After developing their prototypes and learning about the patent process, the brothers in May 2011 first presented one prototype at the wind energy association show. At this year’s show, they presented their latest model.
“You have to be, right?” Keith said, smiling, when asked if they were nervous about the convention. “We’re confident in the technology though.”
The brothers said a total of 11,000 people passed through their booth – including a sizable contingent from General Electric Co., the wind energy titan. They were impressed, Bruce said.
That same month, GE announced that it had been testing its own robotic device over the last year. Unlike the Schlees’ machine, however, the GE robot uses a vacuum pump that allows it to adhere to the turbine as it moves via tank-like treads.
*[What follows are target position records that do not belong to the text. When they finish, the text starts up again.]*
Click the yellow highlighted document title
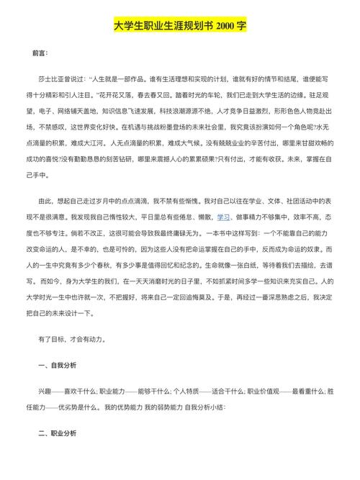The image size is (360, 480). coord(180,25)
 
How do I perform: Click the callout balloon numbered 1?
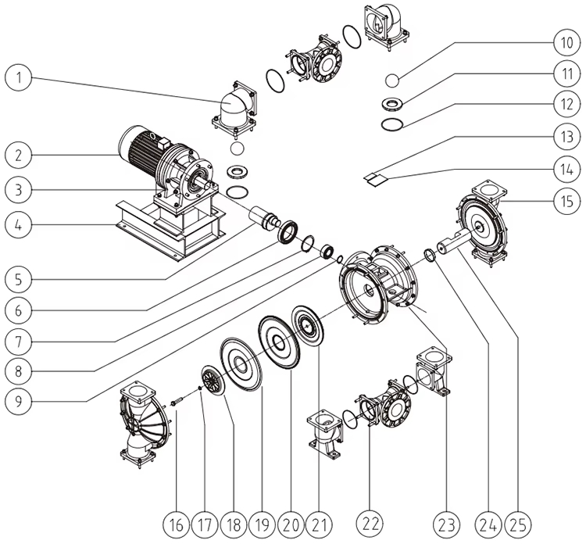18,77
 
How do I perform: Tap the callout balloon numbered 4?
18,225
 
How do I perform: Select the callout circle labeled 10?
567,43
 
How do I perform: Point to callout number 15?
567,201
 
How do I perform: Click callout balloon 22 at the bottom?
370,524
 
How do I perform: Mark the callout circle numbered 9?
18,401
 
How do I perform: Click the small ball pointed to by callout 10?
392,81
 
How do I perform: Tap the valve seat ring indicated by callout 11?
392,103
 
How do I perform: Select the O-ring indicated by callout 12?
392,124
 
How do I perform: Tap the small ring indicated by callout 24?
430,256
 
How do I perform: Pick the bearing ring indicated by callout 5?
288,233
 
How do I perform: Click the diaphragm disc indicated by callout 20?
279,342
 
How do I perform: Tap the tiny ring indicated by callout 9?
340,259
The brothers said the GE robot can crawl on the rotor blade itself; theirs can carry more weight.
The Schlee brothers still took heart from GE’s robot; it validated the market, Bruce said.
“It kind of legitimizes us,” Keith said.
The reception at the show was encouraging for “seven guys from a small-time startup company in Oregon, Wisconsin,” Bruce said.
In addition to Bruce and Keith – the president/CEO and vice president of engineering and design, respectively – the company has five employees.
Bruce said Helical has since reached out to companies, in some cases by making cold calls, to present what their machine can offer.
“We have a lot of meetings upcoming,” Bruce said.
One reason this could be a growing market is the loss of federal stimulus dollars to support wind energy. That means those that already have turbines will look more into maintaining them, rather than buying new ones, Bruce said.
Operations and maintenance can account for a good chunk of wind energy costs. The European Wind Energy Association, for example, estimates that operation and maintenance costs can comprise between 20 and 25 percent of the total cost of a turbine over its lifetime, for everything from insurance to repairs to spare parts to administration.
As for launching a new start-up, Bruce said he does not feel any anxiety. It helps, he said, to have had start-ups before. The hard part is the waiting for how it will all unfold.
“I’m not a very patient person at all,” Bruce said.